[Input material Boundary: Start]

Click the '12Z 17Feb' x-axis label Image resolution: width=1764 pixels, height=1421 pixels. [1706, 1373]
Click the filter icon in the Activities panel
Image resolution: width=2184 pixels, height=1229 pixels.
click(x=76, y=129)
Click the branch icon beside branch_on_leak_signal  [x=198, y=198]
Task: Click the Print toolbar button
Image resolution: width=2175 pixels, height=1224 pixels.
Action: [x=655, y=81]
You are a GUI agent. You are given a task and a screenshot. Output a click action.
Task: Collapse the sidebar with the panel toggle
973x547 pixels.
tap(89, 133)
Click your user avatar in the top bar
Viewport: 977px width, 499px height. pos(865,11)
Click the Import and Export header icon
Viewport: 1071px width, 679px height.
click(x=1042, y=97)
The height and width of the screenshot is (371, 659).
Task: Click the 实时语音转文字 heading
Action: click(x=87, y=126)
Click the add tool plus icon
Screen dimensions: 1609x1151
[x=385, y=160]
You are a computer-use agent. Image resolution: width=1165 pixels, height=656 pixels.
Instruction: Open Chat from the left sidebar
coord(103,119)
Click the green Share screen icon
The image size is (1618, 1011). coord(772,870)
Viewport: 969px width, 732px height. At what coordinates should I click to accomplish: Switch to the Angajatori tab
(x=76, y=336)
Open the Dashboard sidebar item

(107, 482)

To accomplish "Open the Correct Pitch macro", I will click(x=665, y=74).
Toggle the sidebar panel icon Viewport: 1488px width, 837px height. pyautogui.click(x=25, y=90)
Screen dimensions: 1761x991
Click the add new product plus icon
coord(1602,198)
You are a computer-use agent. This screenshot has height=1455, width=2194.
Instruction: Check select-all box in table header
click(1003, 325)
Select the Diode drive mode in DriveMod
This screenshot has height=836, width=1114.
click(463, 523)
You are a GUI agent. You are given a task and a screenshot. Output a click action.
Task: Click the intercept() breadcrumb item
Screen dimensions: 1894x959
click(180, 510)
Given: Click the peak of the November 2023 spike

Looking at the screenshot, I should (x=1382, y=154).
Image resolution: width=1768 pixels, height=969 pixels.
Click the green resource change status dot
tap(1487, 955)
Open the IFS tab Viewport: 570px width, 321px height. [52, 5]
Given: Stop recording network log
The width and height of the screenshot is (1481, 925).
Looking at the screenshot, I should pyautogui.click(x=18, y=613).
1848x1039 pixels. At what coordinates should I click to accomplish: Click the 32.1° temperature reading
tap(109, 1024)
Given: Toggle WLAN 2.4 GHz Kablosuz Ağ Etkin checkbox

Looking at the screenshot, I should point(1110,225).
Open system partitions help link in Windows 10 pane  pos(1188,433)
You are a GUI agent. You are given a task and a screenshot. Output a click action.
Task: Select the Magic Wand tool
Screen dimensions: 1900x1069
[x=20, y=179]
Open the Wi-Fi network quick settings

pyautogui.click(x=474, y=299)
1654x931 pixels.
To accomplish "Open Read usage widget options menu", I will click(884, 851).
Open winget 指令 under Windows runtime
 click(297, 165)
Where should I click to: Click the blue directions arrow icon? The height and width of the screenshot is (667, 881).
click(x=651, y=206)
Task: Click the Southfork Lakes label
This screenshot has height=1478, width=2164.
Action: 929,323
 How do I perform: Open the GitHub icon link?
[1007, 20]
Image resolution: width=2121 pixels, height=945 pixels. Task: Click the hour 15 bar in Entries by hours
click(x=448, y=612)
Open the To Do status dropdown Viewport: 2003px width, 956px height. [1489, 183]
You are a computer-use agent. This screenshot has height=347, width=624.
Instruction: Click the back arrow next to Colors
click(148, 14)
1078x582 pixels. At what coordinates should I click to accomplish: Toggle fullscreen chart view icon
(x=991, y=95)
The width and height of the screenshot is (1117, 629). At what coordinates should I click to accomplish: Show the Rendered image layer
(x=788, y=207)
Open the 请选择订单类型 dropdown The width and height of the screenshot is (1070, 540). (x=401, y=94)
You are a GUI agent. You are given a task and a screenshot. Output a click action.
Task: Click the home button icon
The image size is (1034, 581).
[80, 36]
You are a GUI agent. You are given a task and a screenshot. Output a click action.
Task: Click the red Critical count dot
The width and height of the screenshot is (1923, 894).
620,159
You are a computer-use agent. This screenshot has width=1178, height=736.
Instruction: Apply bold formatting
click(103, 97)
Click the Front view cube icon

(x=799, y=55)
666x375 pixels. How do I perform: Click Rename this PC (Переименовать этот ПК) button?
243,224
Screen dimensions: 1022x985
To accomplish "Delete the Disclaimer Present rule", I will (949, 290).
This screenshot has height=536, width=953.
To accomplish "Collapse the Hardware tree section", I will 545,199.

[Input material Boundary: End]

#### Goal of the exercise
Give the listing above again in full, exactly as written.

#### Response to the task
Click the '12Z 17Feb' x-axis label Image resolution: width=1764 pixels, height=1421 pixels. [1706, 1373]
Click the filter icon in the Activities panel
Image resolution: width=2184 pixels, height=1229 pixels.
click(x=76, y=129)
Click the branch icon beside branch_on_leak_signal  [x=198, y=198]
Task: Click the Print toolbar button
Image resolution: width=2175 pixels, height=1224 pixels.
Action: [x=655, y=81]
You are a GUI agent. You are given a task and a screenshot. Output a click action.
Task: Collapse the sidebar with the panel toggle
973x547 pixels.
tap(89, 133)
Click your user avatar in the top bar
Viewport: 977px width, 499px height. pos(865,11)
Click the Import and Export header icon
Viewport: 1071px width, 679px height.
click(x=1042, y=97)
The height and width of the screenshot is (371, 659).
Task: Click the 实时语音转文字 heading
Action: click(x=87, y=126)
Click the add tool plus icon
Screen dimensions: 1609x1151
[x=385, y=160]
You are a computer-use agent. Image resolution: width=1165 pixels, height=656 pixels.
Instruction: Open Chat from the left sidebar
coord(103,119)
Click the green Share screen icon
The image size is (1618, 1011). coord(772,870)
Viewport: 969px width, 732px height. At what coordinates should I click to accomplish: Switch to the Angajatori tab
(x=76, y=336)
Open the Dashboard sidebar item

(107, 482)

To accomplish "Open the Correct Pitch macro", I will click(x=665, y=74).
Toggle the sidebar panel icon Viewport: 1488px width, 837px height. pyautogui.click(x=25, y=90)
Screen dimensions: 1761x991
Click the add new product plus icon
coord(1602,198)
You are a computer-use agent. This screenshot has height=1455, width=2194.
Instruction: Check select-all box in table header
click(1003, 325)
Select the Diode drive mode in DriveMod
This screenshot has height=836, width=1114.
click(463, 523)
You are a GUI agent. You are given a task and a screenshot. Output a click action.
Task: Click the intercept() breadcrumb item
Screen dimensions: 1894x959
click(180, 510)
Given: Click the peak of the November 2023 spike

Looking at the screenshot, I should (x=1382, y=154).
Image resolution: width=1768 pixels, height=969 pixels.
Click the green resource change status dot
tap(1487, 955)
Open the IFS tab Viewport: 570px width, 321px height. [52, 5]
Given: Stop recording network log
The width and height of the screenshot is (1481, 925).
Looking at the screenshot, I should pyautogui.click(x=18, y=613).
1848x1039 pixels. At what coordinates should I click to accomplish: Click the 32.1° temperature reading
tap(109, 1024)
Given: Toggle WLAN 2.4 GHz Kablosuz Ağ Etkin checkbox

Looking at the screenshot, I should point(1110,225).
Open system partitions help link in Windows 10 pane  pos(1188,433)
You are a GUI agent. You are given a task and a screenshot. Output a click action.
Task: Select the Magic Wand tool
Screen dimensions: 1900x1069
[x=20, y=179]
Open the Wi-Fi network quick settings

pyautogui.click(x=474, y=299)
1654x931 pixels.
To accomplish "Open Read usage widget options menu", I will click(884, 851).
Open winget 指令 under Windows runtime
 click(297, 165)
Where should I click to: Click the blue directions arrow icon? The height and width of the screenshot is (667, 881).
click(x=651, y=206)
Task: Click the Southfork Lakes label
This screenshot has height=1478, width=2164.
Action: 929,323
 How do I perform: Open the GitHub icon link?
[1007, 20]
Image resolution: width=2121 pixels, height=945 pixels. Task: Click the hour 15 bar in Entries by hours
click(x=448, y=612)
Open the To Do status dropdown Viewport: 2003px width, 956px height. [1489, 183]
You are a computer-use agent. This screenshot has height=347, width=624.
Instruction: Click the back arrow next to Colors
click(148, 14)
1078x582 pixels. At what coordinates should I click to accomplish: Toggle fullscreen chart view icon
(x=991, y=95)
The width and height of the screenshot is (1117, 629). At what coordinates should I click to accomplish: Show the Rendered image layer
(x=788, y=207)
Open the 请选择订单类型 dropdown The width and height of the screenshot is (1070, 540). (x=401, y=94)
You are a GUI agent. You are given a task and a screenshot. Output a click action.
Task: Click the home button icon
The image size is (1034, 581).
[80, 36]
You are a GUI agent. You are given a task and a screenshot. Output a click action.
Task: Click the red Critical count dot
The width and height of the screenshot is (1923, 894).
620,159
You are a computer-use agent. This screenshot has width=1178, height=736.
Instruction: Apply bold formatting
click(103, 97)
Click the Front view cube icon

(x=799, y=55)
666x375 pixels. How do I perform: Click Rename this PC (Переименовать этот ПК) button?
243,224
Screen dimensions: 1022x985
To accomplish "Delete the Disclaimer Present rule", I will (949, 290).
This screenshot has height=536, width=953.
To accomplish "Collapse the Hardware tree section", I will 545,199.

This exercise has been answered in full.